**CONSIGNE**
Répondez aux questions suivantes à partir du texte sur le tourisme.
(a) Combien d'arrivées le seul mois de mai a-t-il connues ?
(b) À quel montant s'élevait le plan d'urgence mis en place par le gouvernement en 2022 ?
(c) De quel organisme Adel Fakir est-il le directeur général ?

**TEXTE DU DOCUMENT**
<<<<
L’industrie du tourisme respire, et les parenthèses de la pandémie semblent avoir été complètement effacées des mémoires. Le saut a été si important que les chiffres enregistrés fin avril 2023 ont largement dépassé les chiffres pré-Covid, qui étaient en 2019.
Les arrivées en provenance des pays émetteurs ont ainsi augmenté de 20% par rapport à 2019, à 51 millions de touristes, depuis le début de l’année.
Le seul mois de mai a connu une performance sans précédent avec 1,1 million d’arrivées, soit une augmentation de 55 % par rapport au même mois en 2019. En conséquence, les recettes touristiques s’élevaient à environ 32 milliards de dirhams à fin avril 2023, soit une augmentation de 40 % par rapport au même mois en 2019. Mieux encore, les marchés sources traditionnels ont dépassé toutes les prévisions. Ainsi, par rapport à 2019, les marchés espagnol, britannique et italien ont respectivement progressé de +46%, +29% et +10%…
Satisfecit de la ministre
Ces chiffres, sont le résultat du plan d’urgence de 2 milliards de dirhams que le gouvernement a mis en place pour soutenir les professionnels en 2022, selon Madam la Ministre.
Mais, selon un groupe d’acteurs du secteur, cette réussite ne saurait s’expliquer par cet unique facteur. Ce bilan est, selon eux, et le fruit du travail de plusieurs acteurs de la chaîne touristique. La position plus mesurée de Adel Fakir, DG de l’Office national marocain du tourisme (ONMT) « qui parle toujours d’intelligence collective ».
>>>>
**LIGNES FOURNIES**
<<<<
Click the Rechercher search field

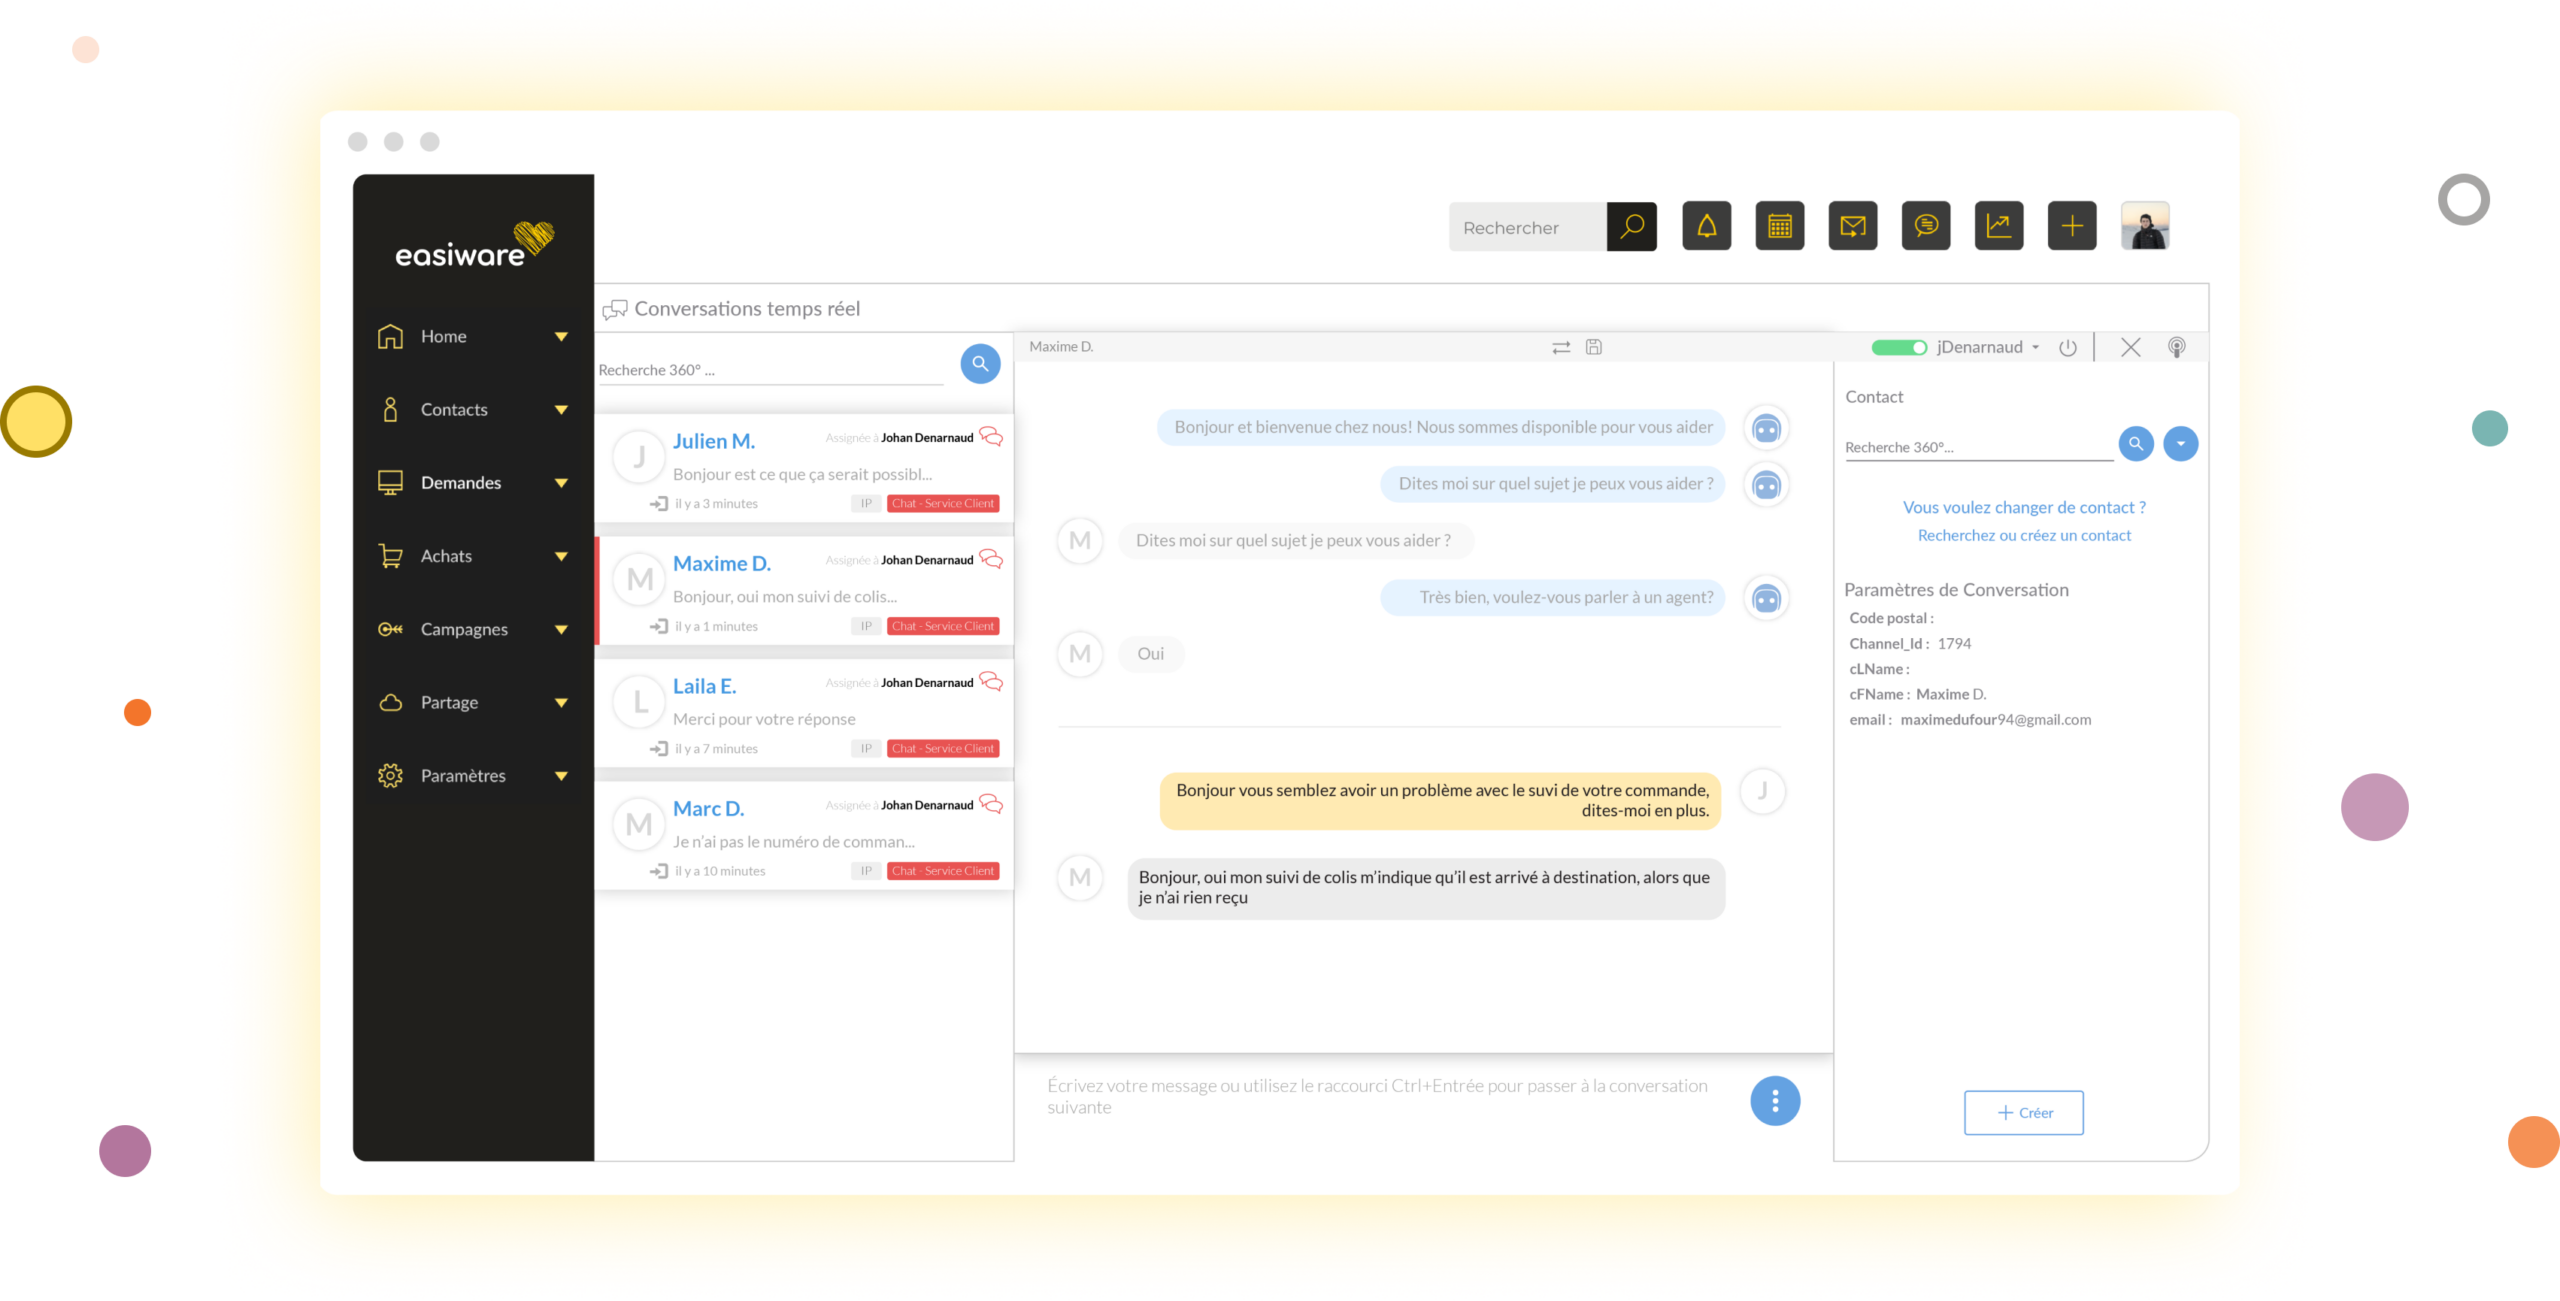pyautogui.click(x=1527, y=227)
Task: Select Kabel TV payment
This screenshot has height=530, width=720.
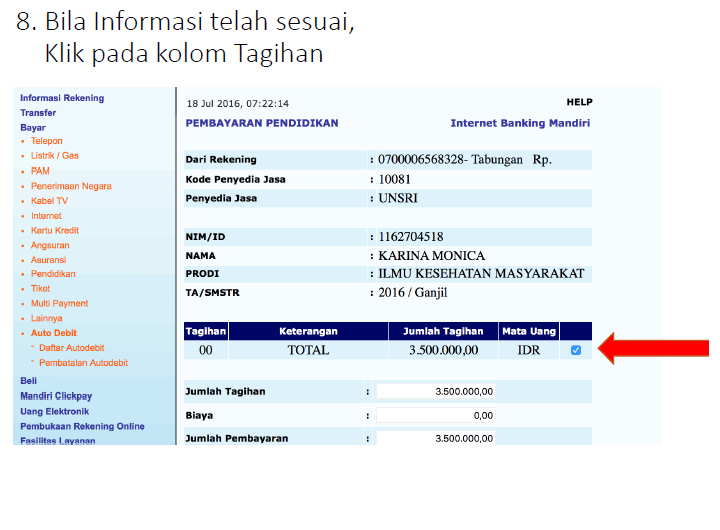Action: pos(49,201)
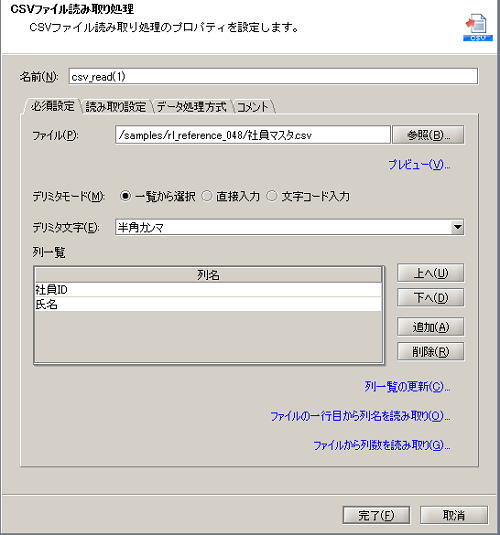Click the 名前 input field

(x=273, y=76)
>>>>
**SOLUTION**
(a) 1,1 million d'arrivées, soit une augmentation de 55 % par rapport au même mois en 2019.
(b) 2 milliards de dirhams.
(c) L'Office national marocain du tourisme (ONMT).